Menurut Yan, dua pertiga dari iuran yang dikumpulkan mahasiswa semester satu PPDS Anestesi Undip digunakan untuk konsumsi. "Bayangkan sekarang makan sekali Rp 30 ribu. Nanti diklarifikasi sama rumah sakit, rumah sakit menyediakan berapa (porsi makan) untuk mereka bekerja. Jadi mereka (mahasiswa PPDS) bergotong royong memenuhi sendiri," ucapnya.

Dia kemudian membantah kabar bahwa uang iuran mahasiswa semester satu PPDS Anestesia Undip digunakan untuk kebutuhan lain, misalnya seperti membayar kredit mobil para senior. "Kalau yang di sini, mereka untuk operasional mereka. Mereka menyewa mobil untuk operasional mereka. Mereka menyewa kos yang dekat dengan (Rumah Sakit) Kariadi supaya dekat. Selalu terkait operasional, terkait studi mereka," ujar Yan.

Dia menambahkan, informasi terkait iuran itu diperoleh dari para mahasiswa senior PPDS Anestesia Undip ketika Undip melakukan investigasi internal terkait kematian Aulia Risma Lestari (ARL). ARL adalah mahasiswi PPDS Anestesia Undip di RSUP dr Kariadi yang diduga bunuh diri karena mengalami perundungan dari para seniornya.

Yan mengatakan, saat proses investigasi internal Undip terkait kematian ARL berlangsung, para mahasiswa senior PPDS Anestesia Undip menjelaskan mengapa perlu ada iuran. "Kalau kita mendengarkan cerita mereka, pelaku, terkait iuran, mereka akan menjelaskan rasionalnya, kenapa harus iuran. Tapi saya tahu, bahwa di balik rasional pembenaran Anda, mereka pelaku itu, itu tidak bisa diterima oleh publik. Sehingga saya merasa itu memang harus dihapuskan," ucapnya.

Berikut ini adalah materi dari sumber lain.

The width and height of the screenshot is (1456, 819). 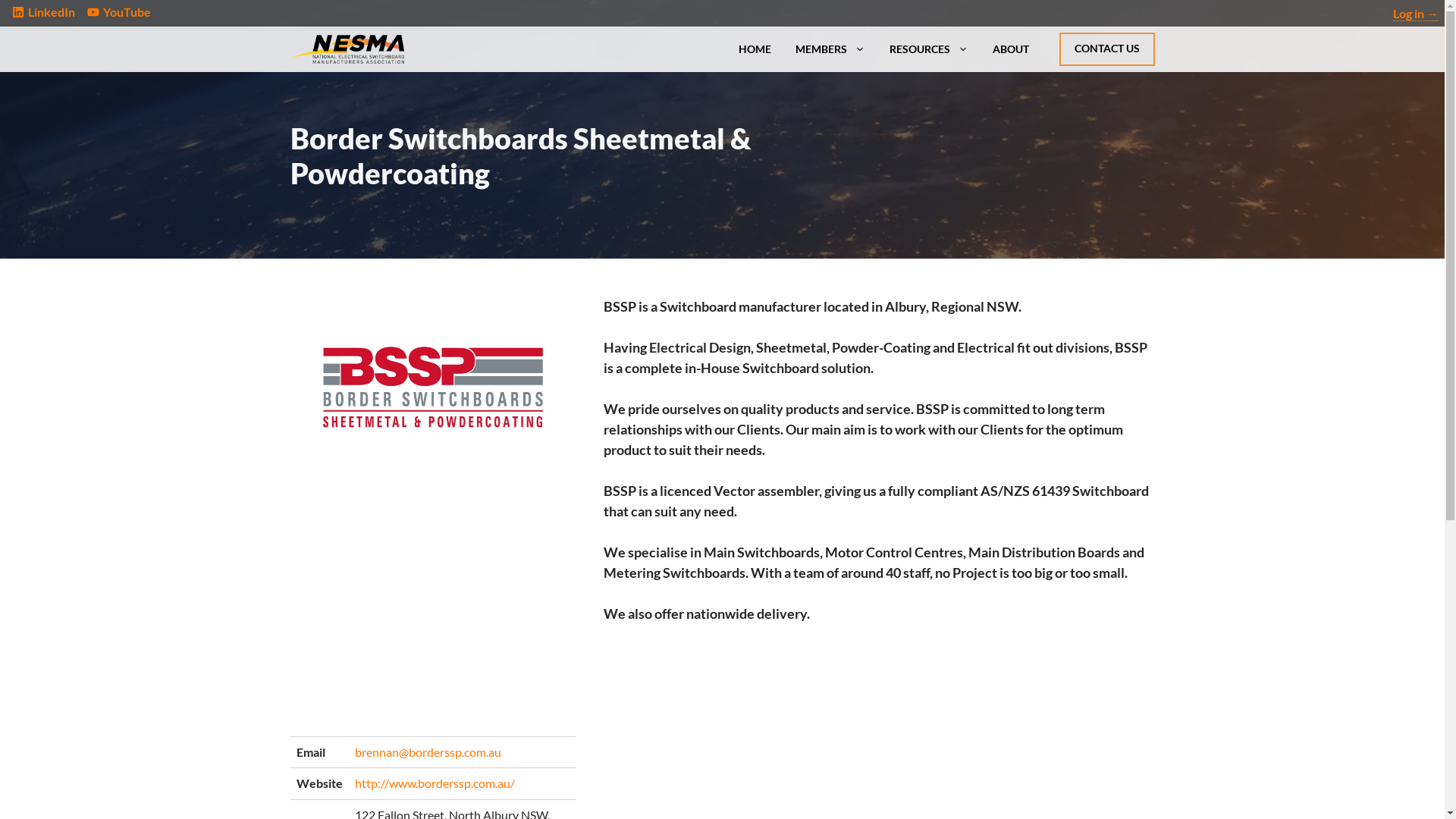 I want to click on 'RESOURCES', so click(x=927, y=49).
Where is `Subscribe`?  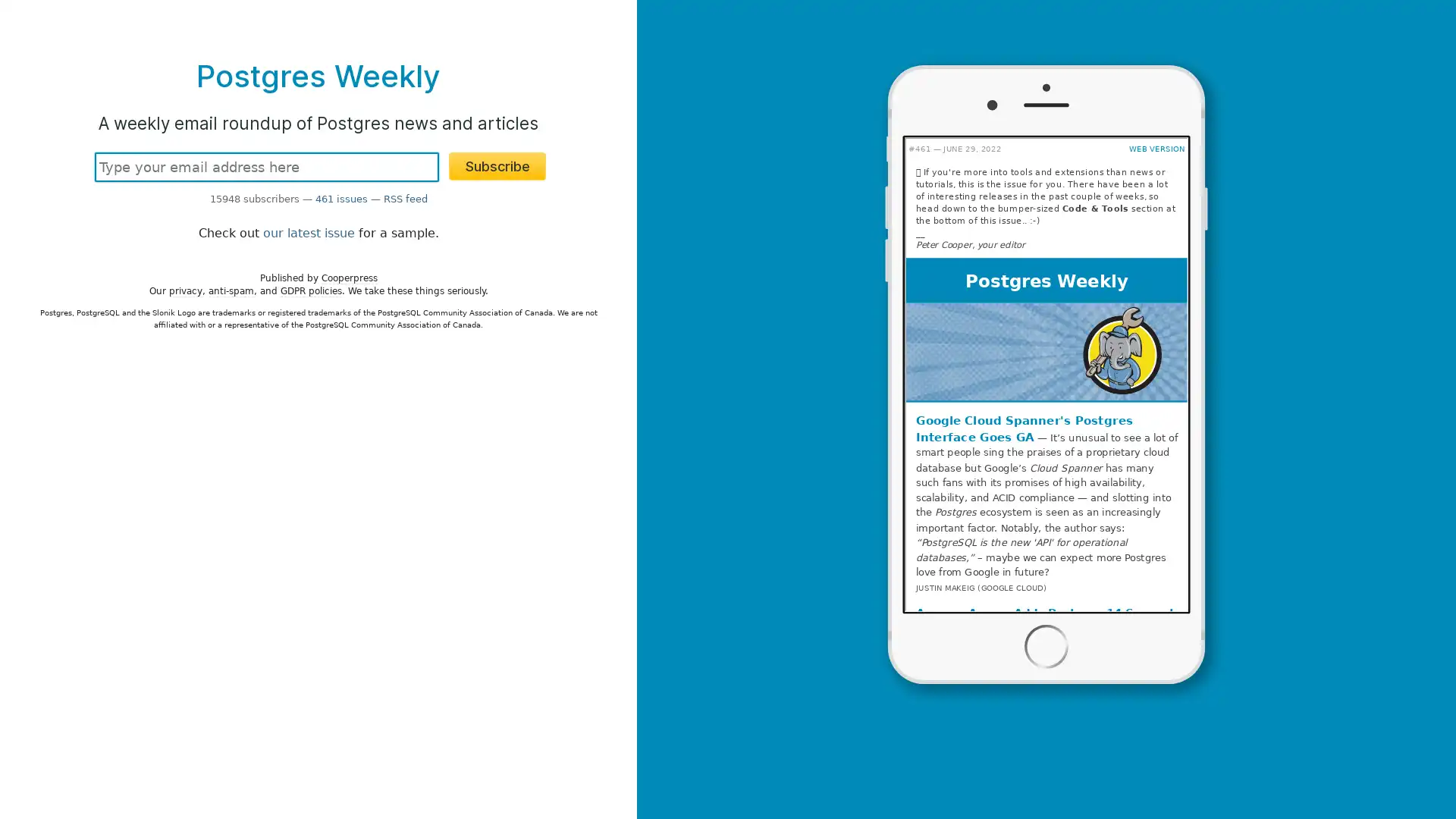
Subscribe is located at coordinates (497, 166).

Yan mengungkapkan, dirinya diangkat menjadi dekan FK Undip pada 15 Januari 2024. Pada 25 Maret 2024, Yan menerbitkan surat edaran tentang pungutan iuran mahasiswa junior PPDS Anestesia Undip. "Saya membatasi maksimum Anda boleh iuran Rp 300 ribu per bulan," katanya.

Dia menambahkan, iuran maksismum Rp 300 ribu itu adalah untuk kegiatan para mahasiswa di luar keperluan akademik atau pembelajaran. "Saya tahu lah kadang mereka perlu (hiburan) nyanyi, perlu sepak bola, bulutangkis, itu tidak ada di biaya akademik, di UKT," ujar Yan.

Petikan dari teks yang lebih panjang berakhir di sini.